Segment Open

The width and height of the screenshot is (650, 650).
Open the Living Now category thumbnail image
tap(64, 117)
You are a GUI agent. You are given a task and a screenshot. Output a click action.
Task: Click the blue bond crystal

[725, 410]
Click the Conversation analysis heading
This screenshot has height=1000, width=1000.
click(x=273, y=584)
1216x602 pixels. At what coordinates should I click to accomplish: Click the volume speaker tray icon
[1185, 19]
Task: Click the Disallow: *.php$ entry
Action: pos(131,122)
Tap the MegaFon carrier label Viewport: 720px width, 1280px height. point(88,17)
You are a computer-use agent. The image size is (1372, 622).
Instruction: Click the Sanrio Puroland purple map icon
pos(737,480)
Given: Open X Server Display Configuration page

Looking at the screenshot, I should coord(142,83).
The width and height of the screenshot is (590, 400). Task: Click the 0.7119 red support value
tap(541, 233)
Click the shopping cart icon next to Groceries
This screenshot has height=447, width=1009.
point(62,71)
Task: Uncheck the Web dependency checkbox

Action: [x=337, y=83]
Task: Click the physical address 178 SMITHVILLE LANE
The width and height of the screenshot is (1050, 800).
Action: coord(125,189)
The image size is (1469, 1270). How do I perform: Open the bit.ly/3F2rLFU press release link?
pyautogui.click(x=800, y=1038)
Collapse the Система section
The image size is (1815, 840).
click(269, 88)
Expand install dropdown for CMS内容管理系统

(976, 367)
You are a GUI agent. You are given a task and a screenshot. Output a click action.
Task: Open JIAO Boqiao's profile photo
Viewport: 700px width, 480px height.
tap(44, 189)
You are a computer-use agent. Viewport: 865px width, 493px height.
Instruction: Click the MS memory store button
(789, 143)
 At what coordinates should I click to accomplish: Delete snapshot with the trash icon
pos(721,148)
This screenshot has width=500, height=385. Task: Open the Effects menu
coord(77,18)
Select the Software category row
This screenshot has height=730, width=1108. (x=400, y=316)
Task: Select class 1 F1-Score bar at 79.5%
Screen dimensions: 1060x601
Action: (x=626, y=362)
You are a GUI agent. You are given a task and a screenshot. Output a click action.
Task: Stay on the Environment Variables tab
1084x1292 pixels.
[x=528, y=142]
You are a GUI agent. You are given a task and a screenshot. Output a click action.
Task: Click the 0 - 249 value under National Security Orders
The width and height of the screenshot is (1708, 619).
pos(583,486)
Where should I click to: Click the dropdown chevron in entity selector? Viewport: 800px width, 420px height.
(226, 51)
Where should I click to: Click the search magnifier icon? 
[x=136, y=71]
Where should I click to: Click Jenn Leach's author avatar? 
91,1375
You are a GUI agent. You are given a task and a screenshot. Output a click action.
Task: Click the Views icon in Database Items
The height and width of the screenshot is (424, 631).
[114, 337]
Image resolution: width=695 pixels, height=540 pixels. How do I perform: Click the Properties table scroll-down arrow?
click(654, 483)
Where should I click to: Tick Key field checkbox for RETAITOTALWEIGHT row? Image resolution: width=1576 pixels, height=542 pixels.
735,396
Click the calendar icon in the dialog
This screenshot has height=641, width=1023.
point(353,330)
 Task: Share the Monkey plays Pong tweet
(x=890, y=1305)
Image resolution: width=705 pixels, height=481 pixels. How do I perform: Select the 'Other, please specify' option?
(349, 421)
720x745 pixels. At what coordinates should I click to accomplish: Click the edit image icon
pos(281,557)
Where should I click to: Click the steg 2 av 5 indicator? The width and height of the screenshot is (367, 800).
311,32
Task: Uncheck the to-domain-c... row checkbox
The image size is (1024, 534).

Segment Closed

Exercise
Copy out every entry, keeping each line exactly as it is.

Solution to the problem
The width and height of the screenshot is (650, 650).
Open the Living Now category thumbnail image
tap(64, 117)
You are a GUI agent. You are given a task and a screenshot. Output a click action.
Task: Click the blue bond crystal

[725, 410]
Click the Conversation analysis heading
This screenshot has height=1000, width=1000.
click(x=273, y=584)
1216x602 pixels. At what coordinates should I click to accomplish: Click the volume speaker tray icon
[1185, 19]
Task: Click the Disallow: *.php$ entry
Action: pos(131,122)
Tap the MegaFon carrier label Viewport: 720px width, 1280px height. point(88,17)
You are a computer-use agent. The image size is (1372, 622).
Instruction: Click the Sanrio Puroland purple map icon
pos(737,480)
Given: Open X Server Display Configuration page

Looking at the screenshot, I should coord(142,83).
The width and height of the screenshot is (590, 400). Task: Click the 0.7119 red support value
tap(541, 233)
Click the shopping cart icon next to Groceries
This screenshot has height=447, width=1009.
point(62,71)
Task: Uncheck the Web dependency checkbox

Action: [x=337, y=83]
Task: Click the physical address 178 SMITHVILLE LANE
The width and height of the screenshot is (1050, 800).
Action: coord(125,189)
The image size is (1469, 1270). How do I perform: Open the bit.ly/3F2rLFU press release link?
pyautogui.click(x=800, y=1038)
Collapse the Система section
The image size is (1815, 840).
click(269, 88)
Expand install dropdown for CMS内容管理系统

(976, 367)
You are a GUI agent. You are given a task and a screenshot. Output a click action.
Task: Open JIAO Boqiao's profile photo
Viewport: 700px width, 480px height.
tap(44, 189)
You are a computer-use agent. Viewport: 865px width, 493px height.
Instruction: Click the MS memory store button
(789, 143)
 At what coordinates should I click to accomplish: Delete snapshot with the trash icon
pos(721,148)
This screenshot has width=500, height=385. Task: Open the Effects menu
coord(77,18)
Select the Software category row
This screenshot has height=730, width=1108. (x=400, y=316)
Task: Select class 1 F1-Score bar at 79.5%
Screen dimensions: 1060x601
Action: (x=626, y=362)
You are a GUI agent. You are given a task and a screenshot. Output a click action.
Task: Stay on the Environment Variables tab
1084x1292 pixels.
[x=528, y=142]
You are a GUI agent. You are given a task and a screenshot. Output a click action.
Task: Click the 0 - 249 value under National Security Orders
The width and height of the screenshot is (1708, 619).
pos(583,486)
Where should I click to: Click the dropdown chevron in entity selector? Viewport: 800px width, 420px height.
(226, 51)
Where should I click to: Click the search magnifier icon? 
[x=136, y=71]
Where should I click to: Click Jenn Leach's author avatar? 
91,1375
You are a GUI agent. You are given a task and a screenshot. Output a click action.
Task: Click the Views icon in Database Items
The height and width of the screenshot is (424, 631).
[114, 337]
Image resolution: width=695 pixels, height=540 pixels. How do I perform: Click the Properties table scroll-down arrow?
click(654, 483)
Where should I click to: Tick Key field checkbox for RETAITOTALWEIGHT row? Image resolution: width=1576 pixels, height=542 pixels.
735,396
Click the calendar icon in the dialog
This screenshot has height=641, width=1023.
point(353,330)
 Task: Share the Monkey plays Pong tweet
(x=890, y=1305)
Image resolution: width=705 pixels, height=481 pixels. How do I perform: Select the 'Other, please specify' option?
(349, 421)
720x745 pixels. At what coordinates should I click to accomplish: Click the edit image icon
pos(281,557)
Where should I click to: Click the steg 2 av 5 indicator? The width and height of the screenshot is (367, 800).
311,32
Task: Uncheck the to-domain-c... row checkbox
The image size is (1024, 534).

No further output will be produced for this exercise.